Wojtek Milewski był studentem ekonometrii na Uniwersytecie Warszawskim. Do Deloitte trafił na trzecim roku studiów poprzez starszych kolegów z organizacji studenckich, którzy namówili go, by wystartował w rekrutacji na płatne praktyki. Jednak po odbyciu sześciomiesięcznych praktyk w firmie, gdy wkrótce miała się przed nim otworzyć perspektywa przejścia na etat, postanowił wyruszyć z przyjacielem na rowerową wyprawę. Celem ich podróży był Gibraltar.
Po ponad trzech miesiącach, odwiedzeniu piętnastu krajów, spaniu w namiocie, a czasem i pod gołym niebem i wreszcie przejechaniu 5100 km na rowerach dotarli do celu. Następnie przeprawili się promem do Maroko, gdzie po kolejnych kilkuset kilometrach na rowerze przerzucili się na stopa, którym dotarli na Saharę, a następnie w Atlas, gdzie zdobyli najwyższy szczyt tych gór. Mimo trudności z dostępem do Internetu, swoimi wrażeniami dzielili się ze znajomymi w mediach społecznościowych, w tym na stronie "Hejda na Gibraltar" na Facebooku.
W Warszawie Wojtka nie było 3,5 miesiąca. Po powrocie, gdy emocje związane z wyjazdem już opadły, zaczął się zastanawiać co dalej. Jak przyznaje, z nadzieją napisał do swoich szefów z Deloitte. Ku jego radości okazało się, że miejsce pracy wciąż na niego czeka. Zimą 2014 roku wrócił do swojego starego zespołu już na stanowisko konsultanta.

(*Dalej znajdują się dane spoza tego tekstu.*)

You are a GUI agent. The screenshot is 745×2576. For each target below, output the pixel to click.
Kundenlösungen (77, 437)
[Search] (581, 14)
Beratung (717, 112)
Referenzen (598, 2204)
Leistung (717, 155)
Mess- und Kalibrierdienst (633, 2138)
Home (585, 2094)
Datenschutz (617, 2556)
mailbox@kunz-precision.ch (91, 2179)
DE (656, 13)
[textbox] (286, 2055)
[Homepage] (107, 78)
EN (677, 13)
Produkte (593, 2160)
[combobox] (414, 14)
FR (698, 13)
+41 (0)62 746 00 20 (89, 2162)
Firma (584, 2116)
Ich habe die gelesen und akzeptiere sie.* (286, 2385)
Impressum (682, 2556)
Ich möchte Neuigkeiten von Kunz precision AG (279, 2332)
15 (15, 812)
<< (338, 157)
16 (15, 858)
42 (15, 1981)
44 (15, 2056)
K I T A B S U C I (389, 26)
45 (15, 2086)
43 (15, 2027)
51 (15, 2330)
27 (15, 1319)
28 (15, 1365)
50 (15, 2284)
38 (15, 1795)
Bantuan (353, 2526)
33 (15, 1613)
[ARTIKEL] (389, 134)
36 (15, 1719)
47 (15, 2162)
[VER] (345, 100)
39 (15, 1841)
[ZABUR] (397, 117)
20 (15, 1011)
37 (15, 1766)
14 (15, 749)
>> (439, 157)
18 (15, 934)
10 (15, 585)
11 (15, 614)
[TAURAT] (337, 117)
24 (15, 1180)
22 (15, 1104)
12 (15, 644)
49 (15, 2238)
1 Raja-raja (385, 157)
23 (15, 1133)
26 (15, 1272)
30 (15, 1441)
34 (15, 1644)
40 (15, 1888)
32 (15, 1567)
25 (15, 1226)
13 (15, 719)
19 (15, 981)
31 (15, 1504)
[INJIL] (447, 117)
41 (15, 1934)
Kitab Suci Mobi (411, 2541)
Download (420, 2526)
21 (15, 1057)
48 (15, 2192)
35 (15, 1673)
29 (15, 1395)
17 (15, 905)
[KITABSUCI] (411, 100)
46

Niespełna rok po powrocie do Polski Wojtek awansował i dziś skupia się przede wszystkim na rozwoju zawodowym. Nie chce używać słowa "kariera", bo ma dla niego negatywne zabarwienie i kojarzy mu się głównie z wyścigiem szczurów, w którym uczestniczyć nie chce. O kolejnej wyprawie rowerowej gdzieś po cichu już myśli, choć zdaje sobie sprawę, że pewnie tak daleko jak na Gibraltar nie uda mu się dotrzeć. Taka przygoda zdarza się bowiem tylko raz w życiu.